Curiosities about Easter
In the seventh century, an Anglo-Saxon historian of England called Bede developed a theory to explain why this time of the year is called ‘Easter’. According to him, this name comes from an Anglo-Saxon goddess called Eostre – she is the goddess of fertility and spring and was celebrated for being so around the vernal equinox.
Regardless of the accuracy of this theory, there’s obviously some truth around the origins of the english name. In other languages the name of this holiday is a derivation of the Jewish ‘Passover’ holiday, with the Hebrew name of Pesach and in Portuguese for instance her name is Páscoa.
This religious holiday has different meanings to all. To non religious people it is a lovely time of the year spent with family because the holiday brings some well deserved days off work. Christians on the other hand believe in the holy significance of these days. The special meaning of this festive season is related to the resurrection of Jesus, said to have happened on the third day after his burial following his crucifixion. one thing is for sure it is a great time for some extra chocolate treats or some fun easter egg hunts with the kids.
If you are wondering why this holiday falls on a different date from one year to the next, the explanation relies on the fact that Easter, is always celebrated on the first Sunday after the first Full Moon or after March equinox.

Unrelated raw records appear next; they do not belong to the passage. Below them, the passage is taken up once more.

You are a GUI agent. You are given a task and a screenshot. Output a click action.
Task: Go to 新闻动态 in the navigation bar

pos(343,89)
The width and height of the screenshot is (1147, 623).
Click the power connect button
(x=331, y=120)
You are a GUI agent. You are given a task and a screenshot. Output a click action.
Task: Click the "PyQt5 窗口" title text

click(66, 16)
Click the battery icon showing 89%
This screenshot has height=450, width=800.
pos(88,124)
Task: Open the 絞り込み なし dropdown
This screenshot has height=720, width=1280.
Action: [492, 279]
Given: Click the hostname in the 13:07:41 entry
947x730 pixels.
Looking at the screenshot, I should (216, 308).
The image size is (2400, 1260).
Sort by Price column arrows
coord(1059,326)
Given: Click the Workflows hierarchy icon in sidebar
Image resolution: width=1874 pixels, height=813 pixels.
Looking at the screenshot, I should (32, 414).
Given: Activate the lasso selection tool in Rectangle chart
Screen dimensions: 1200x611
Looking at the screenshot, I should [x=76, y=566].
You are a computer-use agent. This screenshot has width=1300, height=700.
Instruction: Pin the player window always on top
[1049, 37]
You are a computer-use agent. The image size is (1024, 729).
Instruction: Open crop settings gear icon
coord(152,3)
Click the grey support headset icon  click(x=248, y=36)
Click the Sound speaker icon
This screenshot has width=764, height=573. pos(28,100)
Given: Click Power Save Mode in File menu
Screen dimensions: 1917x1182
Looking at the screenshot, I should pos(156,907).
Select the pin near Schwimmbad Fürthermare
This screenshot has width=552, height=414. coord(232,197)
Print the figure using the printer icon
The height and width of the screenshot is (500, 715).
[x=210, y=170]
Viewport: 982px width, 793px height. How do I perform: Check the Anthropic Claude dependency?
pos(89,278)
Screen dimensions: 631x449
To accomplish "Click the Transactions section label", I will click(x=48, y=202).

According to our calendars, this has always been a Sunday between the 22nd of March and the 25th of April.
Some traditions are less common and seem to have been left behind in history although England still has a few special traditions which are common and adaptations of these can be witnessed around the globe. This is true in the case of the Morris Dance, this quirky celebration is one the most interesting and consists of a performance of a traditional folk dance, where people dress up with bonnet hats, clogs, bells and ribbons. These rituals can also witnessed in the U.S.A, Canada, and Australia.
Another of the most common traditions is the easter egg hunt, often organised by and for children. The idea is to creatively adorn some eggs, which will then be hidden somewhere (usually a garden) so children can play around trying to find them filling up their baskets with eggs.
Here’s where the fairytale of Easter begins. According to sources the easter bunny first arrived in America in the 1700s with German immigrants who settled in Pennsylvania. They brought with them their tradition of children making nests for an egg laying hare called Osterhase. The hare would then lay colourful eggs in the nest created by the children. Similar to the story of Father Christmas, the custom spread across the U.S and as a result the Easter Bunny is now a common symbol of this season.
Another less known tradition of this season in England, dates back to the reign of King Edward I. During this season, two deserving senior citizens were chosen for having done good service to their community. During a formal ceremony, the Queen handed them a red and a white purse, represeting the distribution of Maundy Money. In the white purse there would be one coin for each year of the monarch’s reign. While in the red purse would have been money and other gifts that were to be given to the poor.
Good Friday – Hot Cross Buns
Another much loved and long lasting tradition, is the special consumption of Hot Cross Buns on Good Friday. Dating back to the 12th century, these spicy currant or raisin studded yeast buns topped with a symbol of a cross, of lemon flavoured icing have become a sweet icon of easter. To some people the hot cross bun represents the sun wheel, which symbolizes the perfect balance at the time of the Spring Equinox.
Back in history, they became so popular that their consumption over Easter meant that there were too few hot cross buns to go around. Seen as an important part of easter, the Christian Church ‘Christianized’ the bread with Queen Elizabeth I, who in tern passed a law limiting the bun’s consumption to proper religious ceremonies to ensure the ingredients to make them would never again run out. Nowadays there isn’t the need to restrict them to religious ceremonies only, and people love to have them any time of the year, with an extra special amount produced for consumption over the Easter break.
For Christians Easter Sunday is the high point of the year. Easter Day is reserved to celebrate the Resurrection of Jesus Christ. There isn’t such a thing as Easter Saturday, instead the Saturday before Easter Sunday is Holy Saturday. The day following Easter Sunday is Easter Monday.
Churches for Easter Sunday services are filled with flowers, a symbol of new life and some people like to bring home a container of Easter (holy) water to be used at home for family blessings on their respective households and the house itself. Whilst on Easter Monday, traditions of a solemn remembrance of Christs death is upheld by christians. Of less religious people the traditions of Easter egg-rolling take place on this day too.